Fünftes Capitel.
Materielle Beweise.

[222] Als der selbstbewußte Beamte, gleich einem Manne, der über sich Herr geworden ist, seinen Platz wieder einnahm, lehnte er sich in dem Armsessel weit zurück, heftete die Augen an die Decke und sprach im Tone vollster Gleichgiltigkeit, ohne den Angeklagten nur dabei anzusehen:

»So reden Sie!«

Joam Dacosta schwieg noch einen Augenblick, als zögerte er auf diesen Gedankengang einzugehen, entschloß sich aber doch zu folgender Antwort:

»Bisher, Herr Richter, brachte ich Ihnen für meine Unschuld nur moralische Beweise bei, welche sich auf die Art und Weise meines Lebens, dessen[222] ich mich nicht schämen zu brauchen glaube, gründeten. Ich nahm an, solche Beweise hätten auch vor Gericht den durchschlagendsten Werth...«

Der Richter Jarriquez konnte sich nicht enthalten, mit den Achseln zu zucken, als wollte er damit sagen, daß das seine Ansicht nicht sei.

»Da dieselben nicht hinzureichen scheinen, so vernehmen Sie die materiellen Beweise, welche ich vielleicht anzuführen im Stande bin, fuhr Joam Dacosta fort. Ich sage absichtlich »vielleicht«, denn es ist mir unbekannt, wie viel Werth ihnen beizumessen sein dürfte. Meiner Frau und meinen Kindern gegenüber habe ich davon nichts erwähnt, um in diesen nicht eine am Ende doch ungerechtfertigte Hoffnung zu erwecken.

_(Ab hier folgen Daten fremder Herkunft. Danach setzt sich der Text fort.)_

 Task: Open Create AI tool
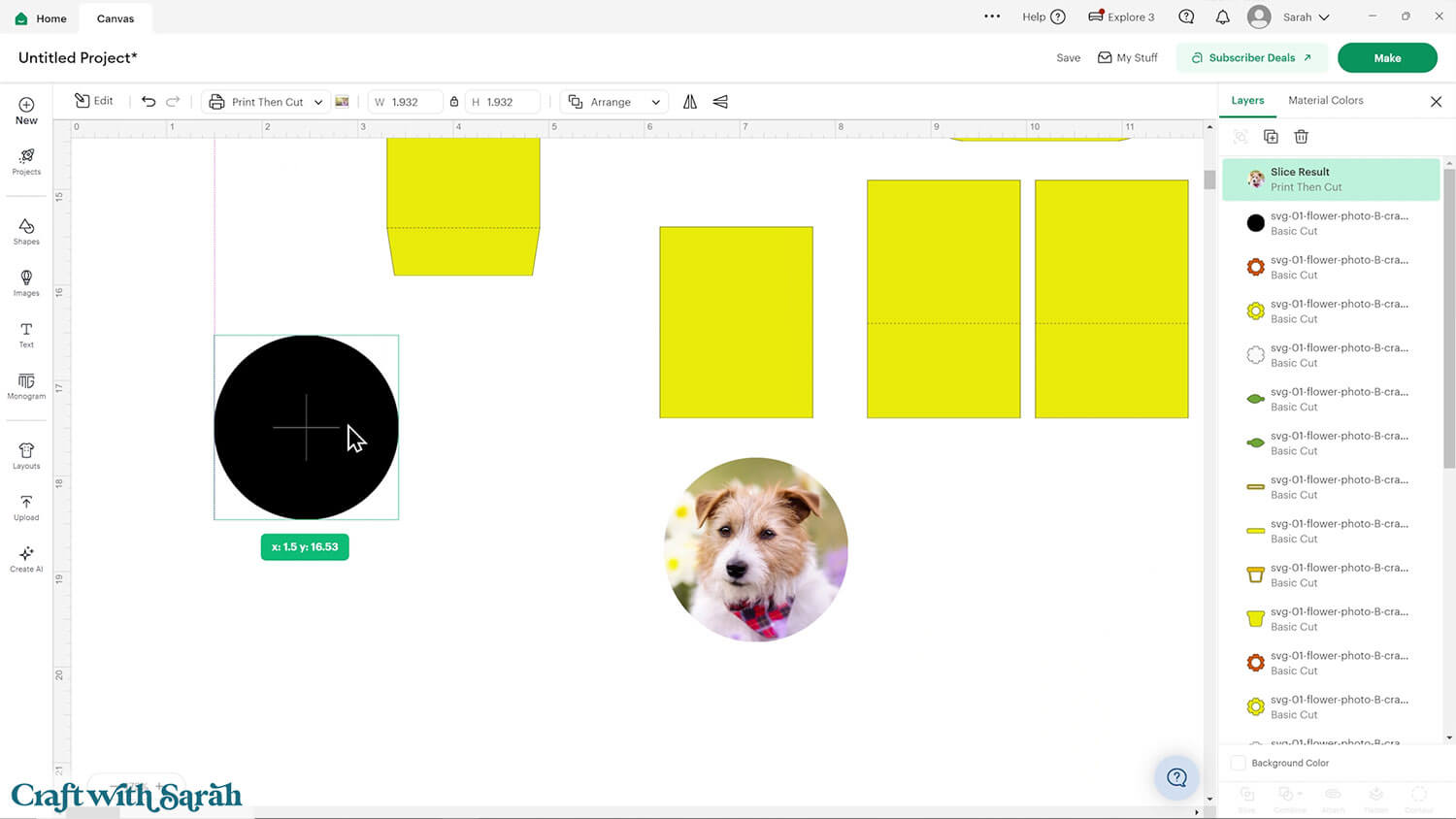(26, 559)
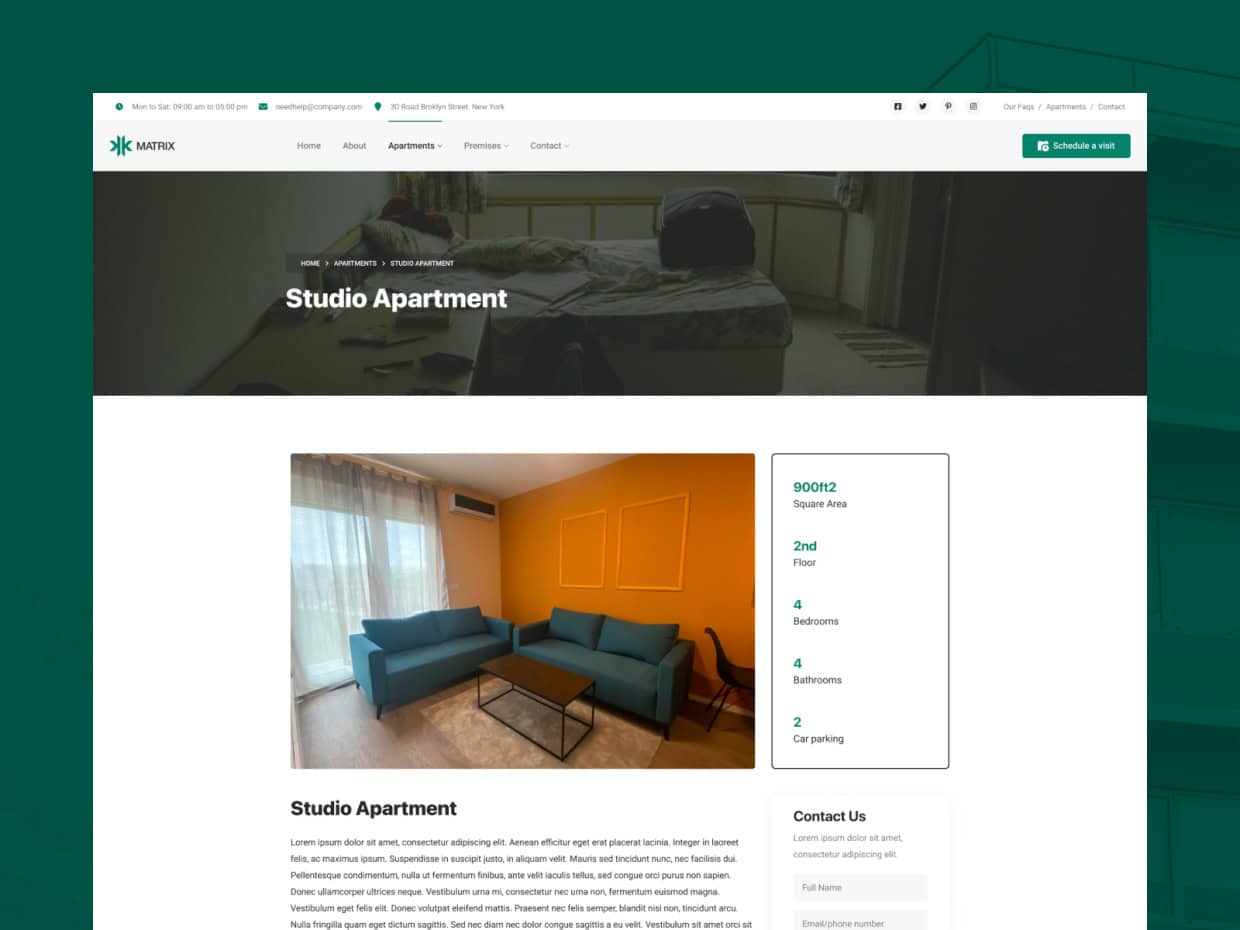The height and width of the screenshot is (930, 1240).
Task: Click the Pinterest icon in header
Action: coord(948,106)
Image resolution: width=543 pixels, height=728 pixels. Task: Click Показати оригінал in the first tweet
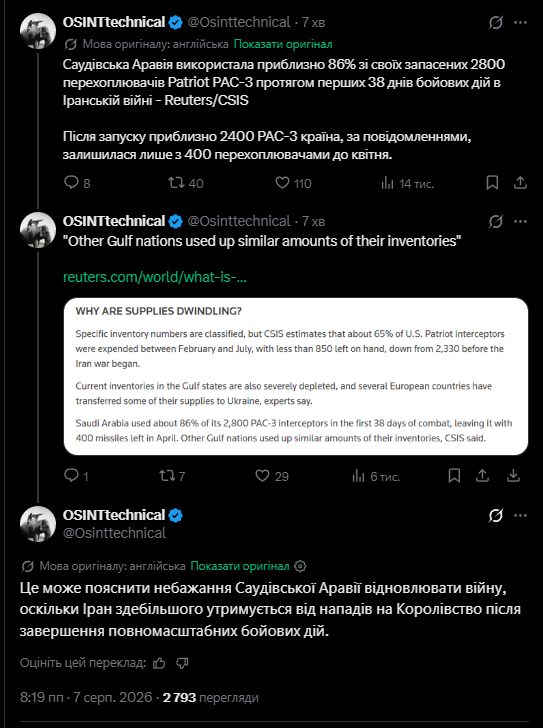coord(283,44)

– Zur Sache, murmelte der Richter Jarriquez.

– Ich habe Ursache anzunehmen, daß meine Verhaftung am Tage vor dem Eintreffen der Jangada in Manao auf Grund einer an den Chef der Polizei gerichteten Denunciation erfolgte.

– Es ist, wie Sie sagen, Joam Dacosta, ich muß Ihnen freilich bemerken, daß diese Denunciation eine anonyme war.

– Das thut nichts, denn ich weiß, daß sie nur von einem elenden Schurken Namens Torres ausgehen konnte.

– Mit welchem Rechte, fragte der Richter Jarriquez, wagen Sie jenen Denuncianten in dieser Weise zu beschimpfen?

– Ja, ich wiederhole, in meinen Augen ist er ein erbärmlicher Schurke, Herr Richter, antwortete Joam Dacosta schnell. Dieser Mann, den ich gastfreundlich aufgenommen, hatte sich nur an mich gedrängt, um sich sein Stillschweigen abkaufen zu lassen; er versuchte, mich zu einem verabscheuungswürdigen Handel zu drängen, den abgelehnt zu haben, ich niemals bereuen werde, mögen die Folgen seiner Denunciation auch sein, welche sie wollen.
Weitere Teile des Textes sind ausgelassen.